Chernobyl Children’s Lifeline Charity in Fife
One woman with a close affinity to Chernobyl is Jacqueline Niven, a deputy head teacher at Foulford Primary School in Cowdenbeath.
The 46-year-old, who grew up in Glasgow’s Easterhouse, remembers watching the disaster unfold on her grandparents’ TV when she was 11 years-old.
She remembers being “quite frightened” when it emerged the Soviets had “hushed up” the news and that some of the radiation might have blown over Scotland.
However, it’s as secretary of the Fife branch of the Chernobyl Children’s Lifeline Charity – which aims to help children suffering from the after effects of the Chernobyl disaster – that she has learned more of the ongoing human impact over the past eight years.
A national charity founded in 1992, over 60 ‘Links’ – including Fife – have been established throughout the UK, raising funds to bring Chernobyl children to Britain each year for up to four weeks of fresh air, uncontaminated food, fun, love and attention as well as dental and eye check-ups.
Nationally, in pre-Covid times, about 1,000 children from Belarus and Ukraine were being brought over by the charity’s links each year.
Research suggests that three to four week visits to the UK can add two to three years to the life expectancy of Chernobyl children- something that money cannot buy.
“We first got involved eight summers ago when we saw an advert in the local press looking for families to host,” explains Jacqueline, who is based in Dalgety Bay.
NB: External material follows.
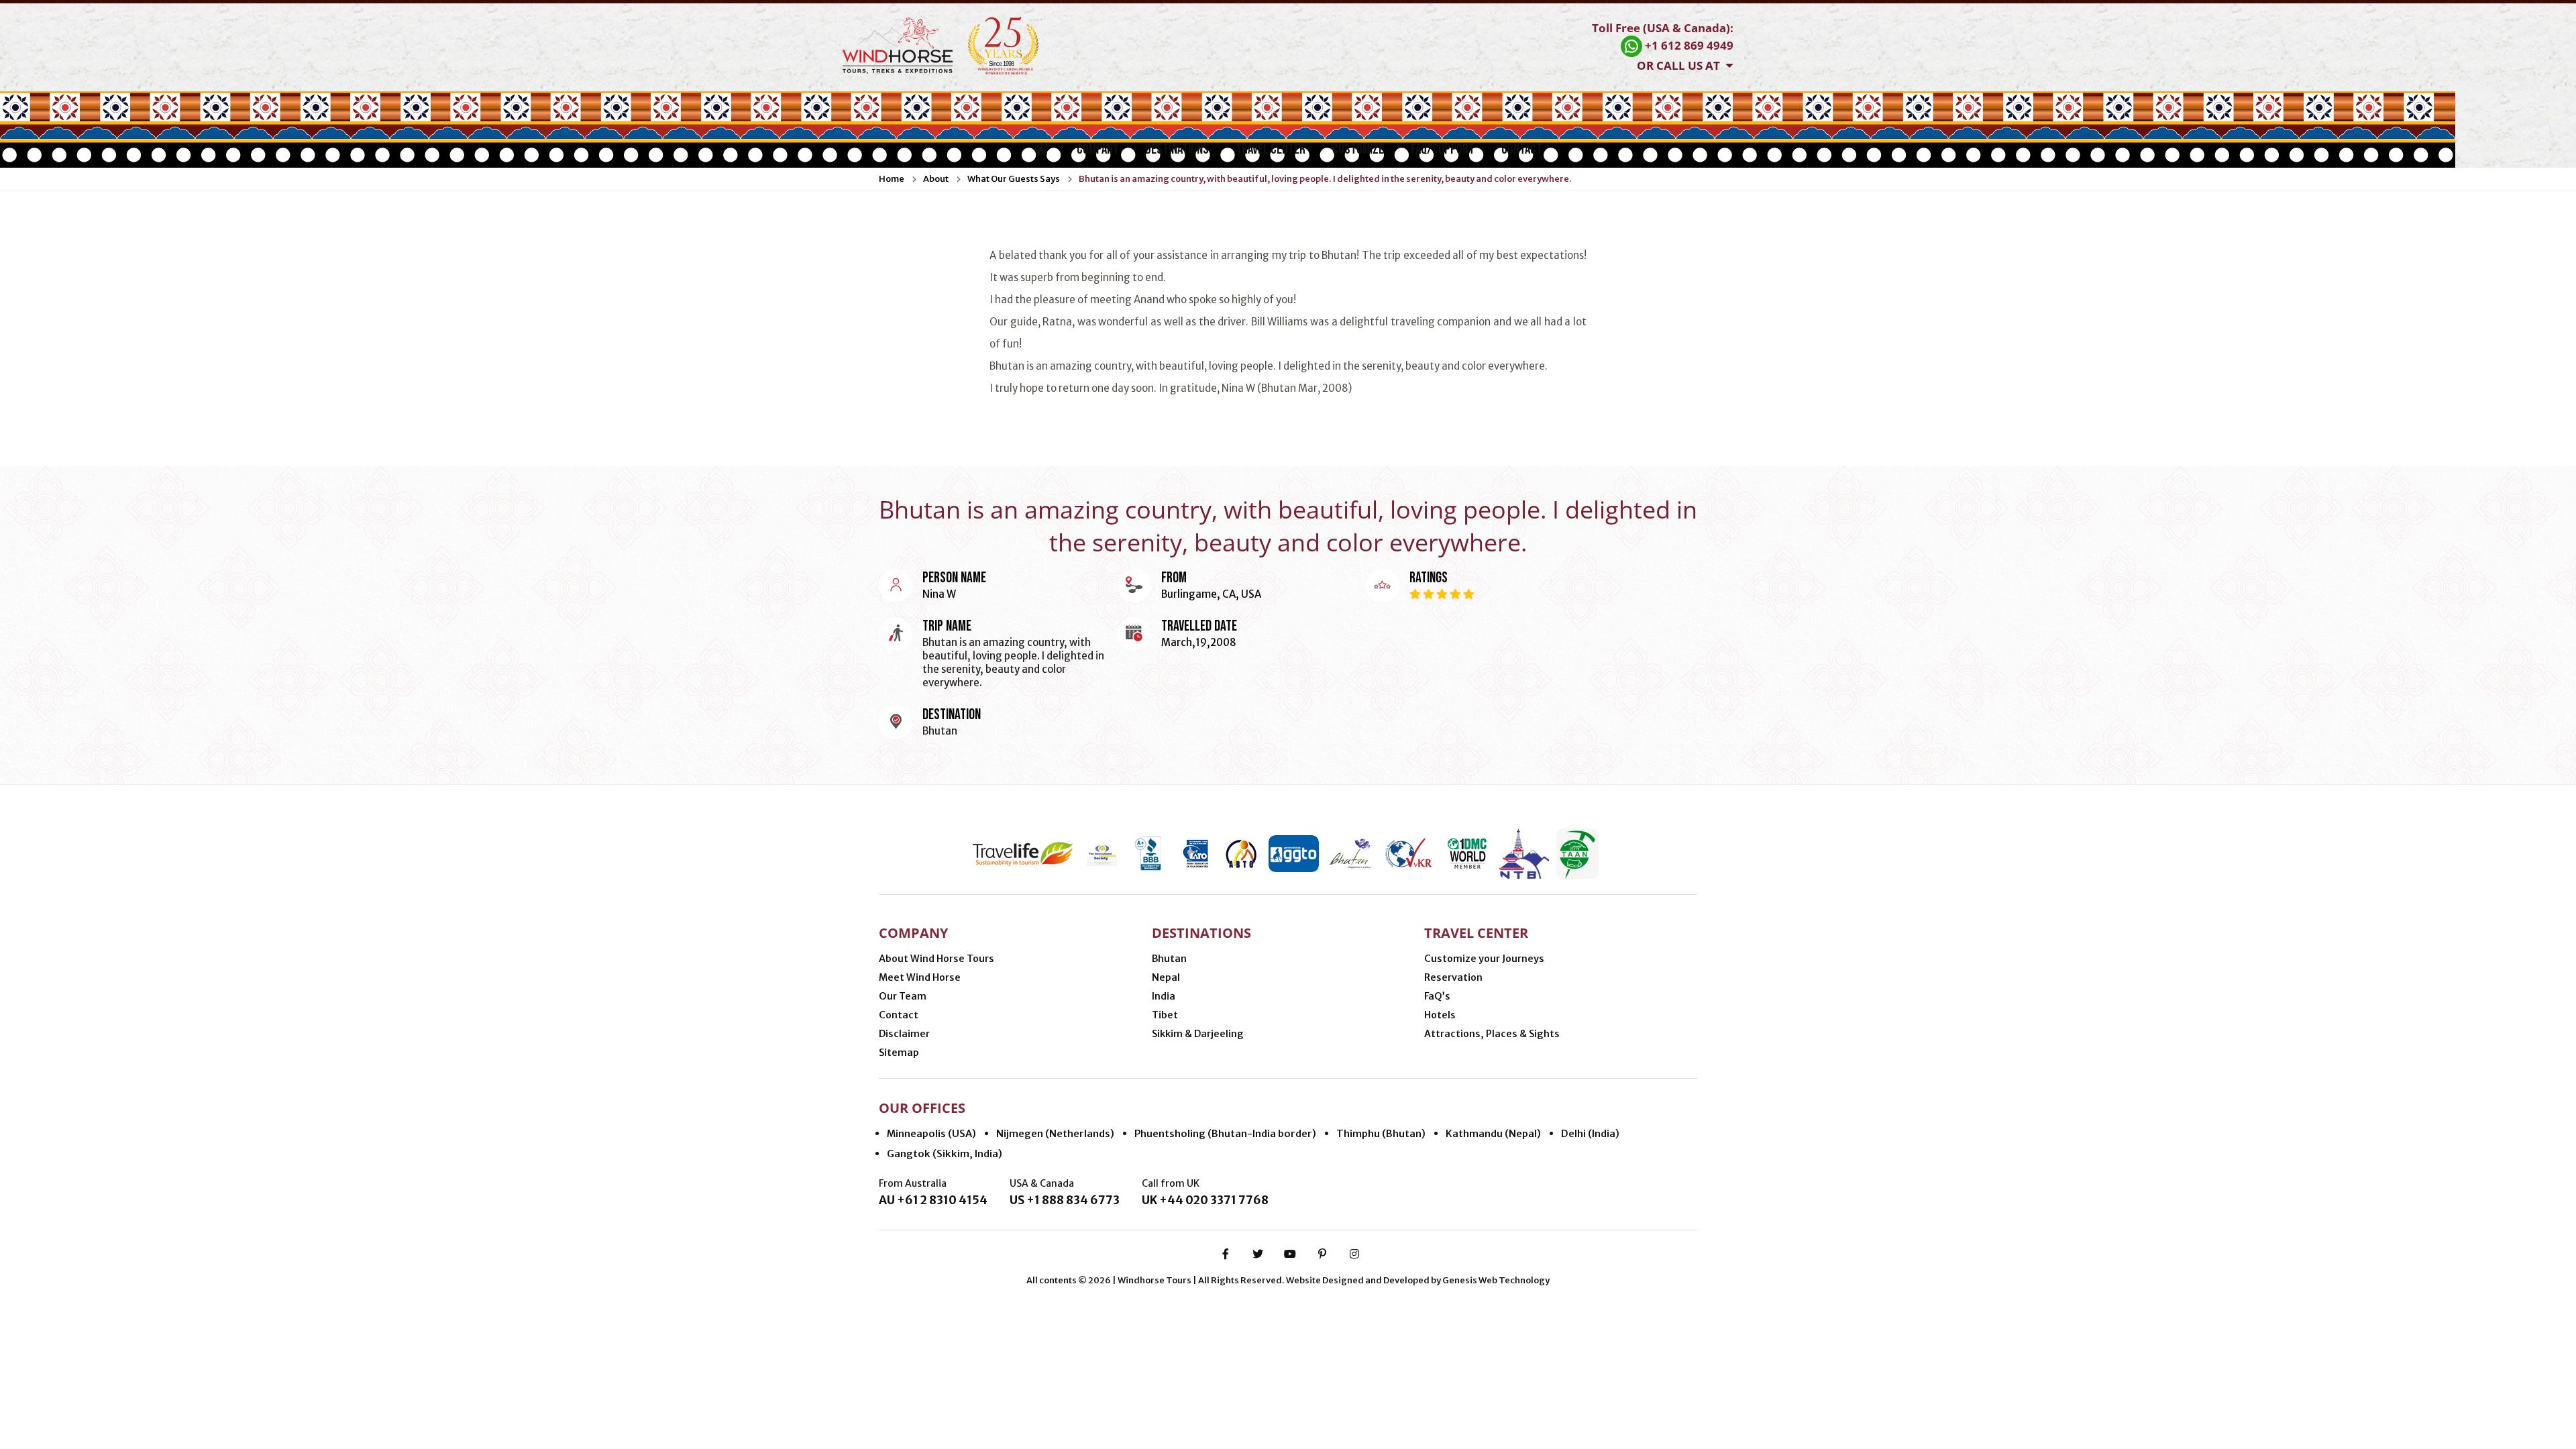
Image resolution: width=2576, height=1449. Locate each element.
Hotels (1440, 1015)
“It happened to be one of the summer holidays when the schools had seven weeks off instead of six. The first year we looked after a couple of girls for two weeks when they were over for a month, and over the following years we just got more involved.”
Host families and local support
Running for about 20 years, Jacqueline said there used to be two Fife groups until the North East Fife one folded.
In those years around 80 Chernobyl children have visited Fife.
The charity used to bring over 12-14 children and a leader during the summer holidays.
But in recent years this has been scaled back to six to eight children, simply because they don’t have enough host families.
It costs between £600 and £800 to pay for the visas/flights of each child, who tend to be aged between 10 and 12 to maximise their health benefits.
Fundraising events take place but none of the trips would be possible without the support of local groups and sponsors.
Normally targeting children from very low income and single parent families in more deprived rural areas of Belarus, it’s not unbeknown for children to arrive in Scotland literally only with the clothes they are wearing.
As well as getting teeth and eye checks while here, efforts are made to send them back with a bag of quality nearly new clothes while others donate time and/or an activity.
Retired teachers in Dunfermline put on a ceilidh while the charity has good links with their local Scout hub who donate their minibus for trips.
They’ve had visits to fire stations, been donated blankets, enjoyed ice cream at the beach and have had fruit and veg donated by Kettle Produce, amongst others.
As well as being a priceless experience for the health and wellbeing of the Belarussian children, Jacqueline’s own children, now aged 14 and 17, have also benefitted.
They have been involved in all aspects – fundraising, selling raffle tickets, working on stalls as galas. bag packing in Tesco as well as giving up their bedroom and toys.
“We all keep in touch,” adds Jacqueline, “and we send parcels over to Belarus at Xmas etc and keep in touch through social media.
“When we started we said we would keep going as long as our own kids wanted to be part of it.
“As they are getting older, they can see themselves taking different roles as the children visiting are no longer the ages of my children.
“The national charity also sends over tradesmen to Belarus/Ukraine to help build facilities that provide respite for those unable to travel.”